The Need for Change - Patients and Their Medicines

9. The changing demography of Scotland, the associated changes in morbidity and the continuing health inequalities set major challenges for pharmaceutical care in the future. The proportion of over 75s, who are the highest users of NHS services and for whom prescribing can be particularly complex, will increase by over 25% in the next 10 years, and the number of over 75s is likely to have increased by almost 60% in the next 20 years6 . The pattern of disease will see a continuing shift towards long term conditions, with growing numbers of those with multi-morbidity, co-morbidity of physical and mental disorders, and resulting complex needs. In a recent Scottish study7 an analysis of a database of the over one and three quarter million patients found that nearly a quarter were multimorbid (i.e. with two or more disorders), that onset of multi-morbidity occurred 10-15 years earlier in people living in the most deprived areas compared with the most affluent, and that the presence of a mental health disorder increased as the number of physical morbidities increased. The study illustrates the challenges to the traditional single-disease framework by which most health care has been configured and underlines the importance of generalist clinicians providing personalised, comprehensive and continuous care.
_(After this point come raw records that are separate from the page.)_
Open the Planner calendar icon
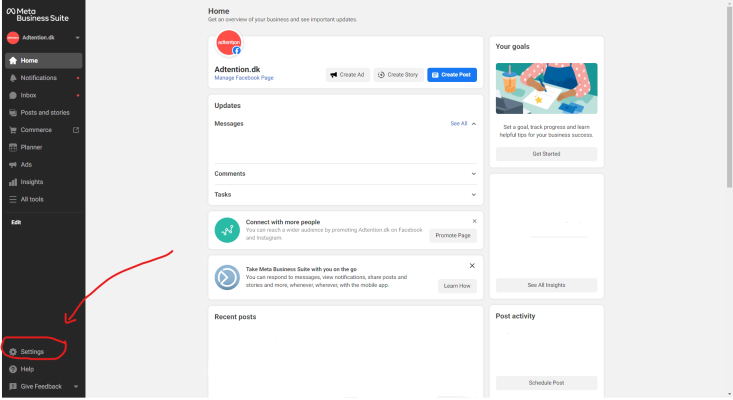733x400 pixels. [x=12, y=147]
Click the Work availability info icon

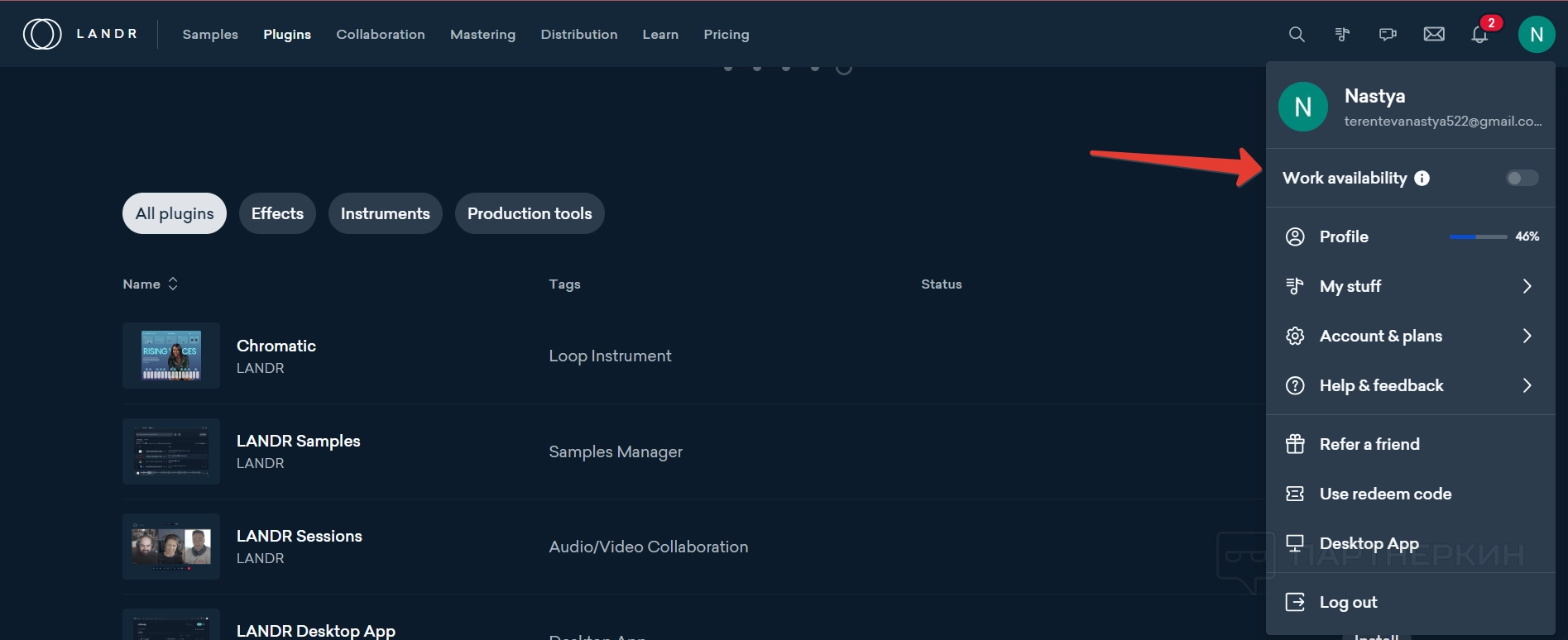tap(1422, 178)
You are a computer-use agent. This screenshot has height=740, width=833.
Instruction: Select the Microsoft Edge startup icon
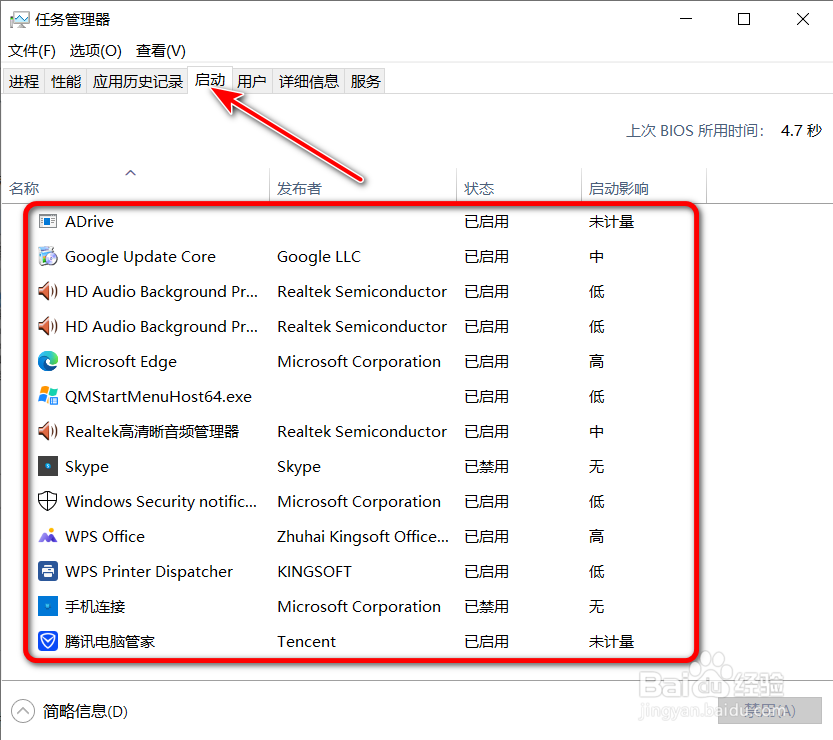[x=47, y=361]
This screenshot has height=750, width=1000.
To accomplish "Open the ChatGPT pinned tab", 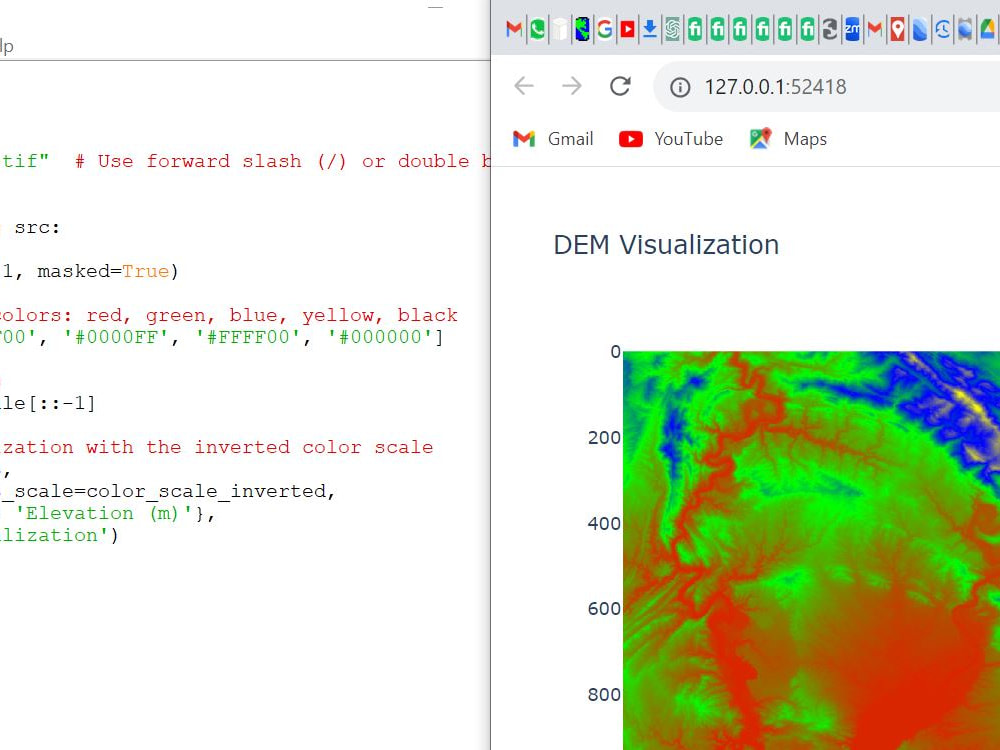I will coord(672,30).

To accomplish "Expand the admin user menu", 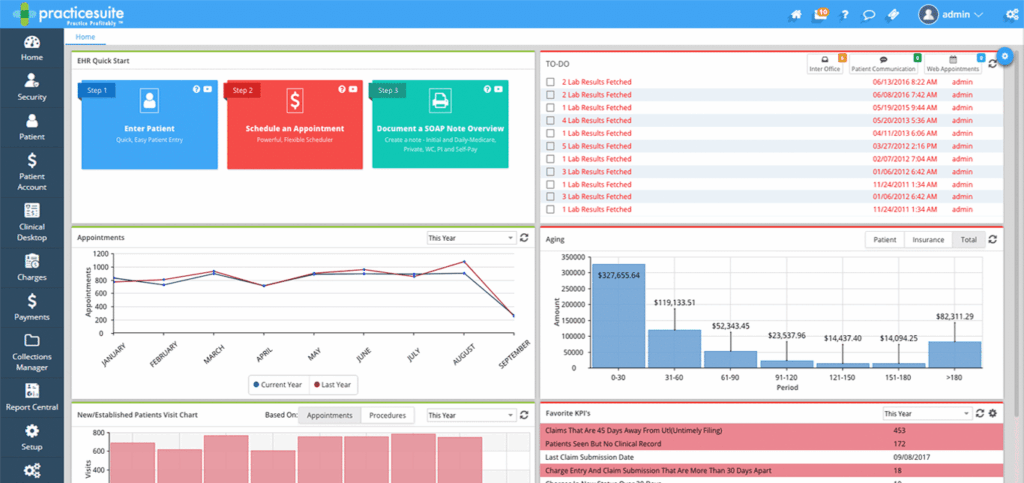I will [x=950, y=15].
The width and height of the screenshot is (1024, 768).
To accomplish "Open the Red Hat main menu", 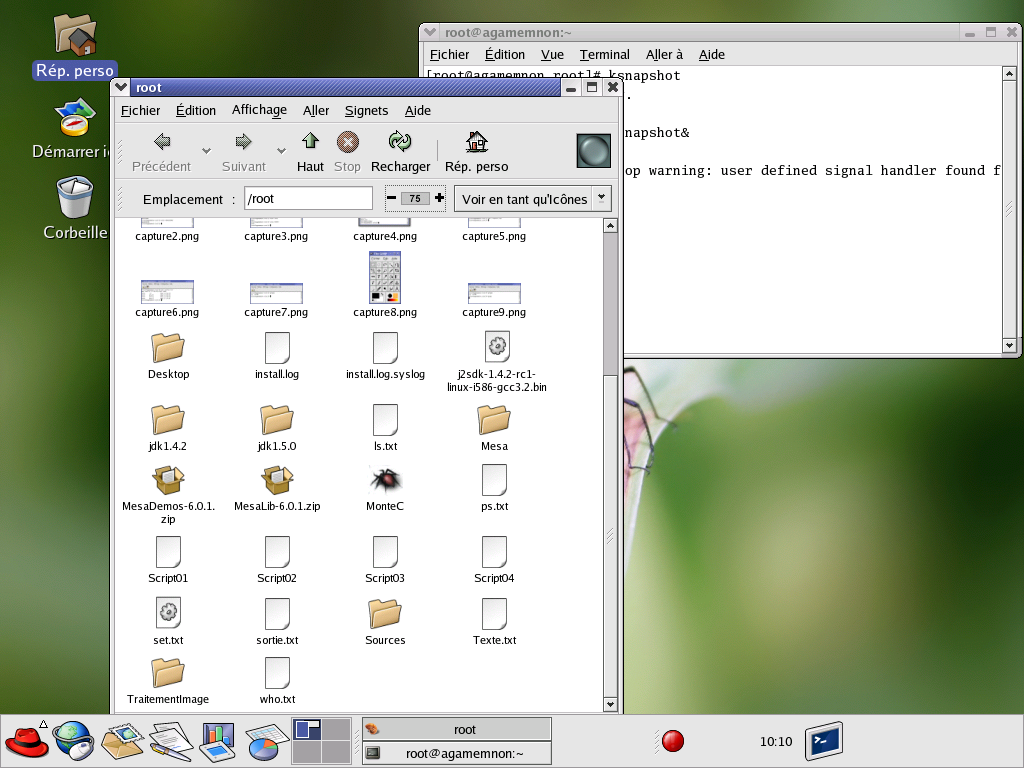I will tap(25, 741).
10. Medicines are the commonest form of treatment in the NHS. The total volume of prescription items dispensed in the community in Scotland in 2010/11 was 91.1 million items, with a total (net) cost of almost £1.14 billion8 . However, medicines can harm as well as help. The sources of harm are adverse reactions to the medicines themselves, the errors made by healthcare professionals and carers, and failure by patients to adhere to the prescribed regime of treatment (non-adherence). These three sources of harm are often inter-related. These harms cause avoidable misery, unnecessary ill health, and sometimes death. These consequences also represent a significant drain on Scottish Government resources, such as increased hospital admissions, inappropriate escalation of treatment, increased waste and additional staff time. Studies have found that between 1.4% and 15.4% of hospital admissions were drug related and preventable; the commonest causes were prescribing and monitoring problems (53%) and non-adherence (33%)9 .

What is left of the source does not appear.